▸ Task instructions
**A.** In the Fort Lauderdale stormwater article, copy the passage from "The new Stormwater" to "cost per trip." word for word.
**B.** Translate this sentence from the Fort Lauderdale stormwater article into Spanish: "The city commission has identified seven areas of greatest need."
**C.** Write what comes next in the Fort Lauderdale stormwater article, picking up after its last sentence.

New Fort Lauderdale Stormwater Rates: What You Need To Know

Fort Lauderdale has enacted a new procedure for who pays for stormwater as well as new rates.  The good news is that condominium and cooperative associations will no longer have a monthly charge for stormwater management fees.  The bad news is individual unit owners will see this charge on their annual tax bill – which is due in November 2020.

The City Commission approved the new billing methodology at two regular commission meetings on June 2 and June 16, 2020 and will vote on the 2021 rates on September 14.  The rates quoted in this article are the ones proposed by the consultant.

The new Stormwater Utility fee methodology for associations incorporates both acreage (total land square footage) and trip generation rates.  An individual unit owner’s stormwater yearly bill will be determined using these two components.

  1. Acreage: association’s land acreage, and,
  2. Trip Charge: estimated number of trips generated per day for each unit (based on a trip methodology developed by the Institute of Transportation Engineers).  These trips are then assigned a cost per trip.

Together, these two components constitute the yearly stormwater charge for individual unit owners that will appear on their annual tax bill.  The plan is the two components share the costs at an 80:20 ratio. This is true for all property types. 

BACKGROUND

Currently, Fort Lauderdale residents pay a monthly stormwater fee through their utility bills.  Every utility bill has a line that identifies stormwater fees and is assessed as follows:

  • Single Family Home (3 or less units): $14/month ($168 yearly)
  • Multifamily Dwelling (4 units or more): $141.12 per acre/month ($1,693.44/acre yearly)
  • Unimproved Land: $44.73 per acre/month ($536.76/acre yearly)

These fees generate revenues used by the city to protect against water runoff that can accumulate in streets, on property, underpasses, and overflow seawalls.  The city Public Works Department oversees the stormwater operations and repairs/replacements to the systems used to drain the stormwater. Operations, maintenance, repair and replacement capital projects cost approximately $15.5 million per year and are funded through the stormwater fees charged to utility customers.

The city is experiencing serious stormwater issues in most areas of Fort Lauderdale.  The city commission has identified seven areas of greatest need.  In order to provide the capital for these seven projects, the city needs to raise $200 million in FY 2021.  The city commission approved a study of the stormwater fees by Stantec (the same firm that did the Water and Sewer Rate Study).  Stantec reported back its findings to the city commission in a May 25, 2020 final report.

▸ Supplied data
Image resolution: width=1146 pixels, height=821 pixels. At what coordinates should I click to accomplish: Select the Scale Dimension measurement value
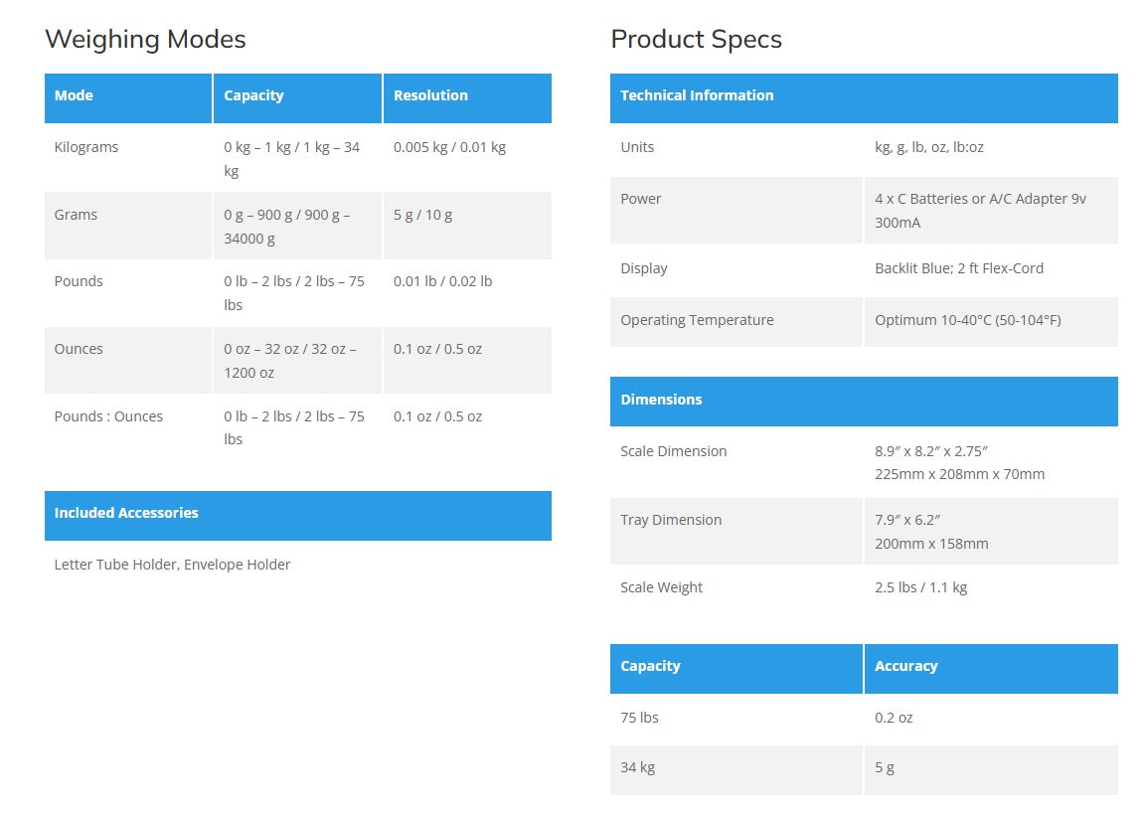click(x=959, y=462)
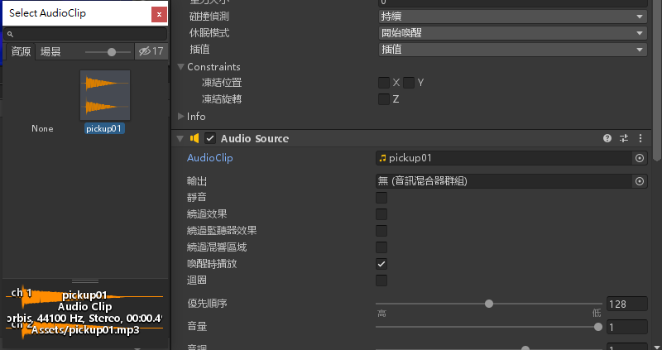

▸ Answers to the problems
**A.**
The new Stormwater Utility fee methodology for associations incorporates both acreage (total land square footage) and trip generation rates.  An individual unit owner’s stormwater yearly bill will be determined using these two components.

  1. Acreage: association’s land acreage, and,
  2. Trip Charge: estimated number of trips generated per day for each unit (based on a trip methodology developed by the Institute of Transportation Engineers).  These trips are then assigned a cost per trip.

**B.** La comisión de la ciudad ha identificado siete áreas de mayor necesidad.

**C.**
The goal is to ensure the Stormwater Utility has the resources needed to invest in and maintain the stormwater system that protects the City. The seven identified priority areas are:  Edgewood • River Oak • Dorsey Riverbend • Durrs Area • Progresso • Victoria Park • Southeast Isles.  According to the City Commission, the challenge was to the find a fair system to finance the needed $200 million stormwater capital improvements, without shifting the burden to one group over another group within the city.

STORMWATER SYSTEM

The Stormwater Operations program was developed to provide a dedicated operational focus to maintaining and improving the City of Fort Lauderdale’s stormwater infrastructure. The adoption of these fees and new fee structure are necessary to allow a special assessment to be imposed by the City to fund the capital costs to construct, reconstruct, repair, improve, and extend Stormwater Management Systems within the City of Fort Lauderdale.  Stormwater is a multi-jurisdictional operation, but the City operates, repairs, and maintains much of the stormwater infrastructure within City limits, including:

  • 183.5 miles of stormwater pipe
  • 1,151 manholes
  • 1,038 outfalls
  • 6 drainage wells
  • 8,848 catch basins

                  

BILLING CHANGES

Currently, the stormwater charge is part of the utility bill received monthly by the association.  It is the bill for water, wastewater, irrigation, sanitation (not applicable to associations) and stormwater.  The cost is paid by the individual or organization named on the utility account.  In the case of an association, the bill comes to the association and is paid by the association since they do not have individual meters for each unit.

That will change on October 1, 2020.  The new stormwater charges will appear on the individual’s annual tax bill as a non-ad valorem assessment.  The annual Fire-Rescue fee is an example of a non-ad valorem assessment.

NEW STORMWATER RATES

The City Commission will vote on the new stormwater rates on September 14, 2020 at a special meeting.  The proposed rates for single family homes will be a fixed, yearly charge of $258.26.

For condominium and cooperative individual owners, the charge will consist of two components:  Acreage and Trip Charge.

A unit owner’s yearly stormwater assessment will be calculated as follow, using the above two components.

  1. ACREAGE: Individual’s unit living area DIVIDED by total of all units’ living area (excluding common areas) to arrive at a percentage of ownership.  This percentage will then be multiplied TIMES parcel charge ($2,273.01/acre).
  2. TRIP CHARGE: 4.45 average annual daily trips generated from each condo unit X $4.19 per trip = $18.65 yearly (Trip rate is the average daily trips during a weekday from Institute of Transportation Engineers (ITE), Trip Generation, 10th ed, 2017.)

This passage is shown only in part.